Writing processed unitig GFA to disk... 
[M::adjust_utg_by_primary] primary contig coverage range: [37, infinity]
Writing DBA2J.hic.p_ctg.gfa to disk... 
[M::ha_opt_update_cov] updated max_n_chain to 225
[M::gen_trans_base_count_comp::939.770] ==> Qualification
[M::build_unitig_index::58.395] ==> Counting
[M::build_unitig_index::28.325] ==> Memory allocating
[M::build_unitig_index::81.649] ==> Filling pos
[M::build_unitig_index::0.268] ==> Sorting pos
[M::build_unitig_index::168.642] ==> HiC index has been built
[M::write_hc_pt_index] Index has been written.
[M::alignment_worker_pipeline::1472.315] ==> Qualification
[M::dedup_hits::15.710] ==> Dedup
[M::dedup_hits::7.796] ==> Dedup
[M::stat] # misjoined unitigs: 1 (N50: 693811); # corrected unitigs: 2 (N50: 527464)
[M::adjust_weight_kv_u_trans_advance::0.920] 
[M::mc_solve:: # edges: 2259920]
[M::mb_solve_core::2.778] ==> Partition
Command terminated by signal 11
        Command being timed: "hifiasm -o DBA2J -t 96 -l0 --h1 DTG-HIC-408_R1_001.fastq.gz,DTG-HIC-410_R1_001.fastq.gz --h2 DTG-HIC-408_R2_001.fastq.gz,DTG-HIC-410_R2_001.fastq.gz TBG-4829_m84078_231116_130625_s1.hifi_reads.default.fastq.gz MouseStrainD2_TBG_4829_1.hifi_reads.fastq.gz"
AndreaGuarracino commented 6 months ago

To be able to work with Hi-C data, I have to revert to the version with commit 94a284b4309837417dd9951a5f72a13d513d826e.
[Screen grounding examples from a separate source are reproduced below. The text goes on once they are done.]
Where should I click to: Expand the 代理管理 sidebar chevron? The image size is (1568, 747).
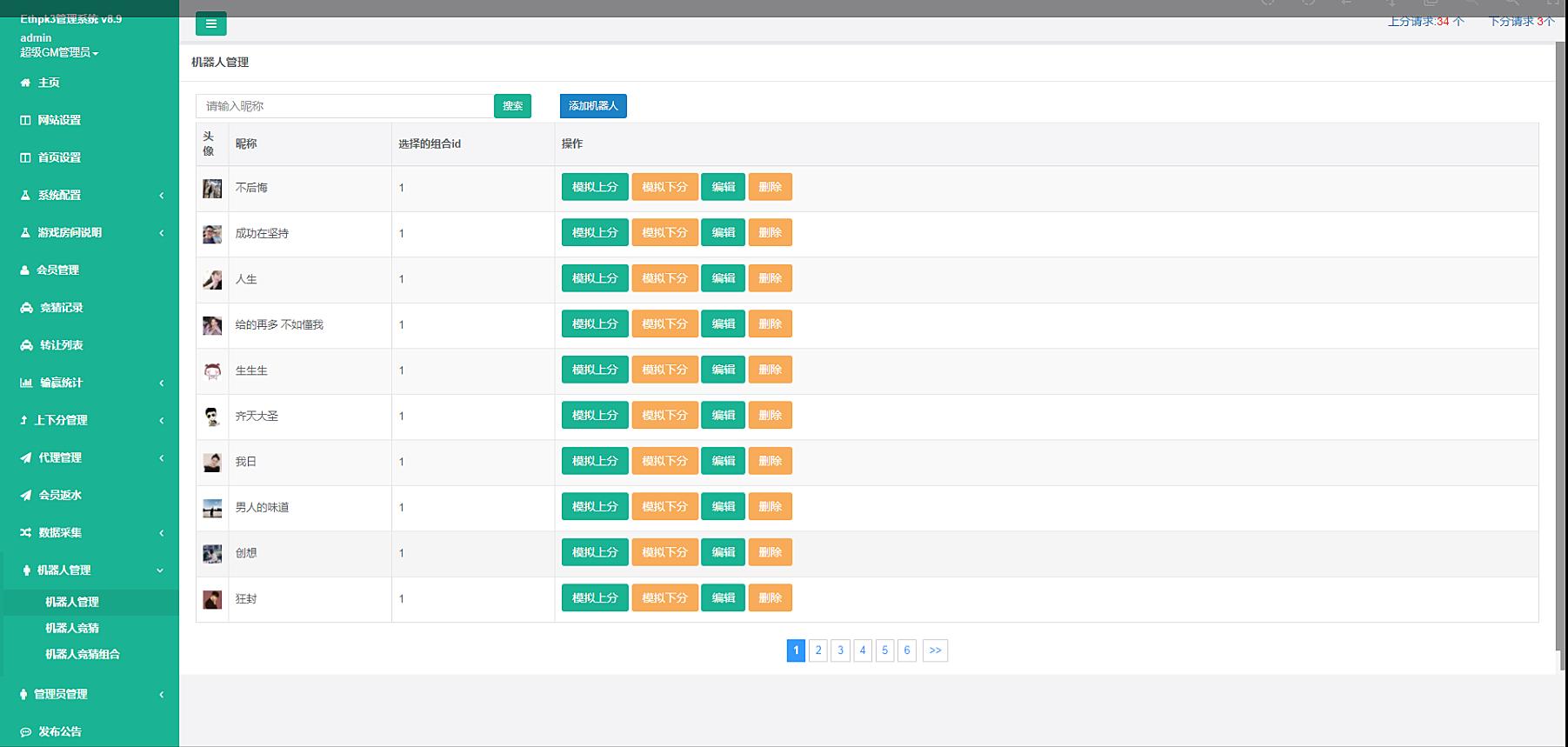pyautogui.click(x=161, y=457)
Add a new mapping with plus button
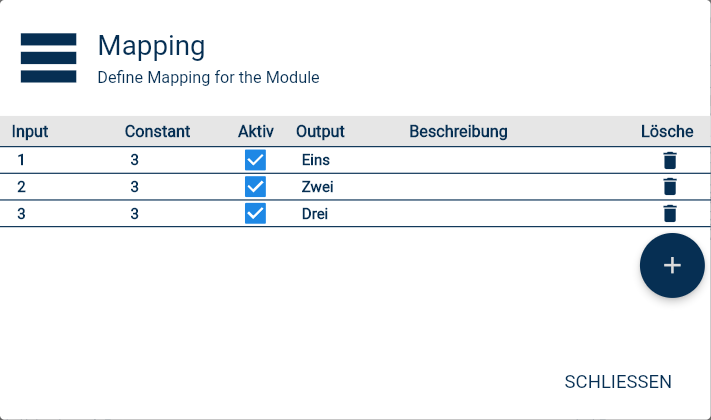The width and height of the screenshot is (711, 420). (x=672, y=265)
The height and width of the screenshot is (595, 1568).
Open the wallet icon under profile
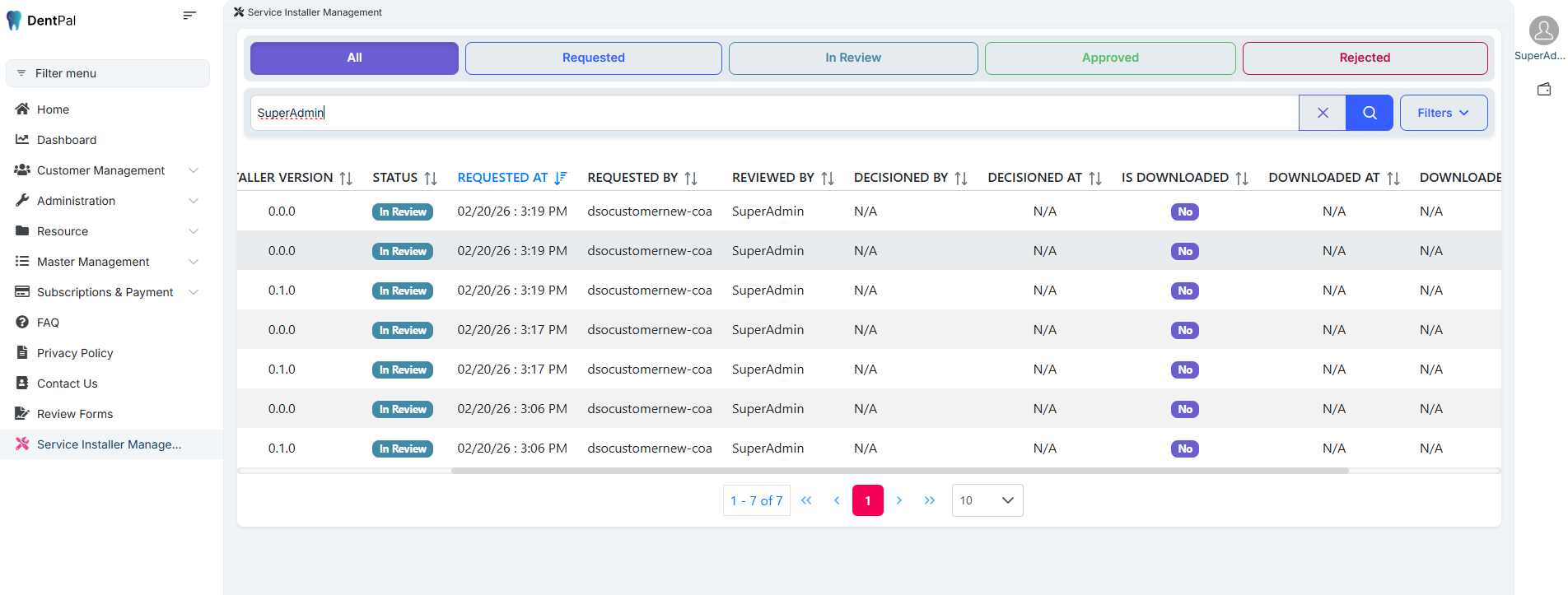(x=1544, y=89)
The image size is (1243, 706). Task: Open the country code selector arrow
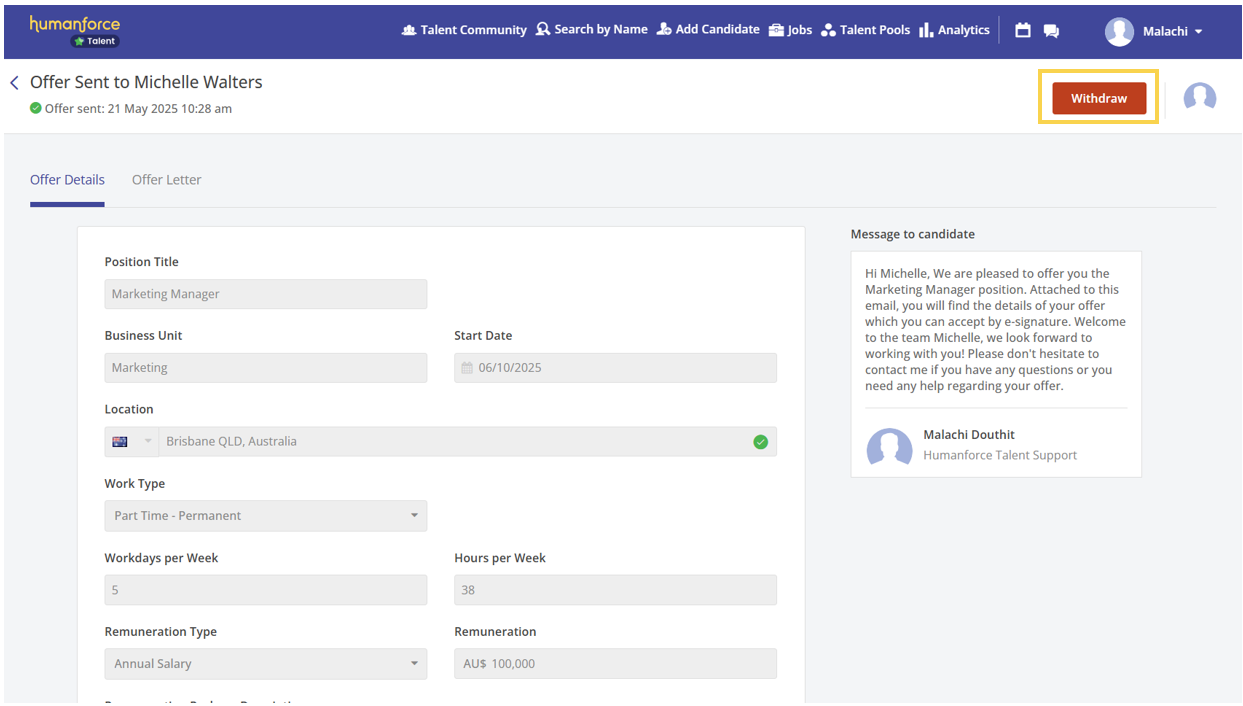148,441
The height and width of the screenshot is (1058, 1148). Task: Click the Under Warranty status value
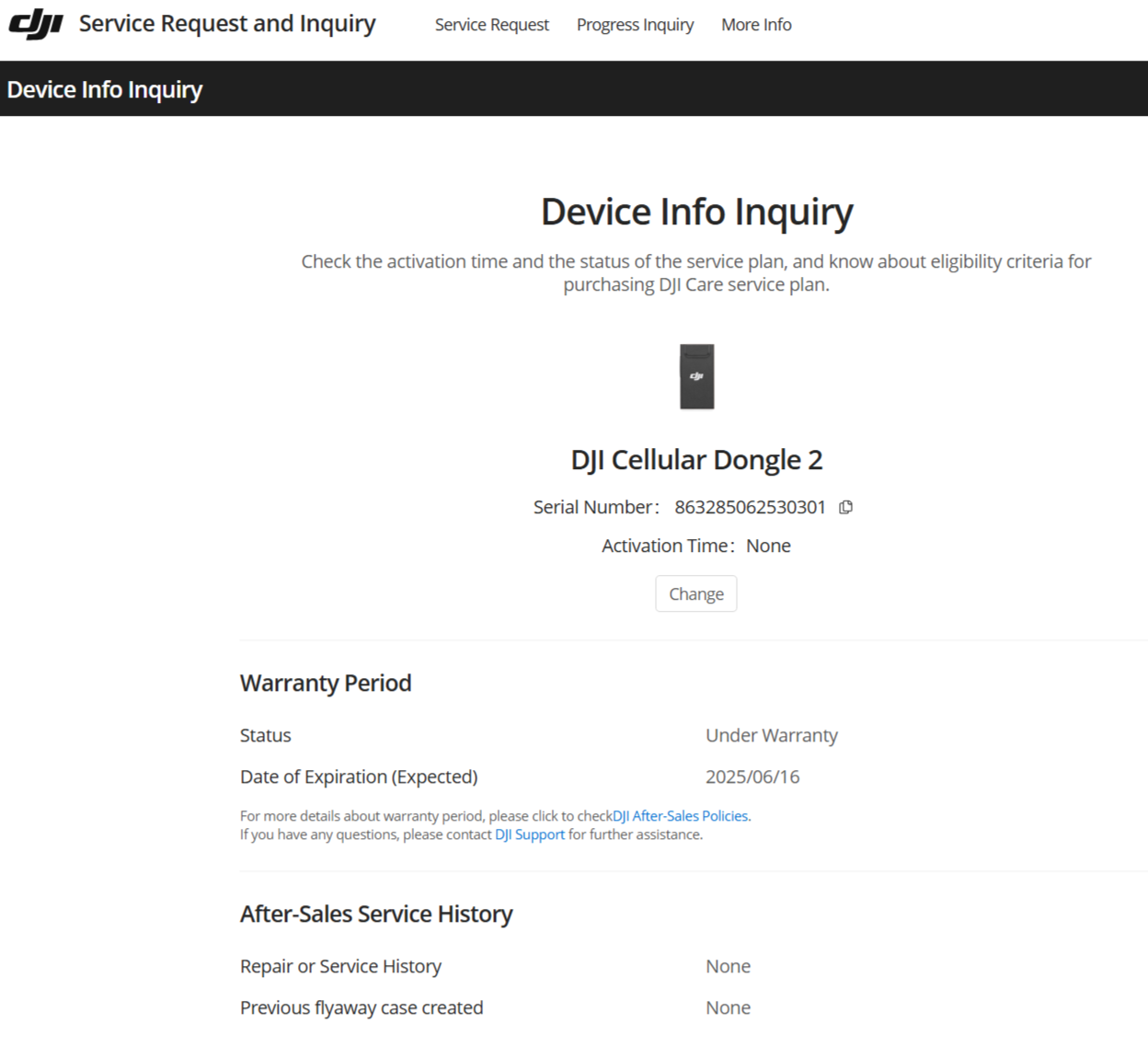[x=771, y=735]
chhylp123 commented 5 months ago

Hi @AndreaGuarracino , is it possible that you can share the data with me? I could fix this issue as soon as possible. Sorry for the late reply.

AndreaGuarracino commented 5 months ago

@chhylp123, I will send you something soon!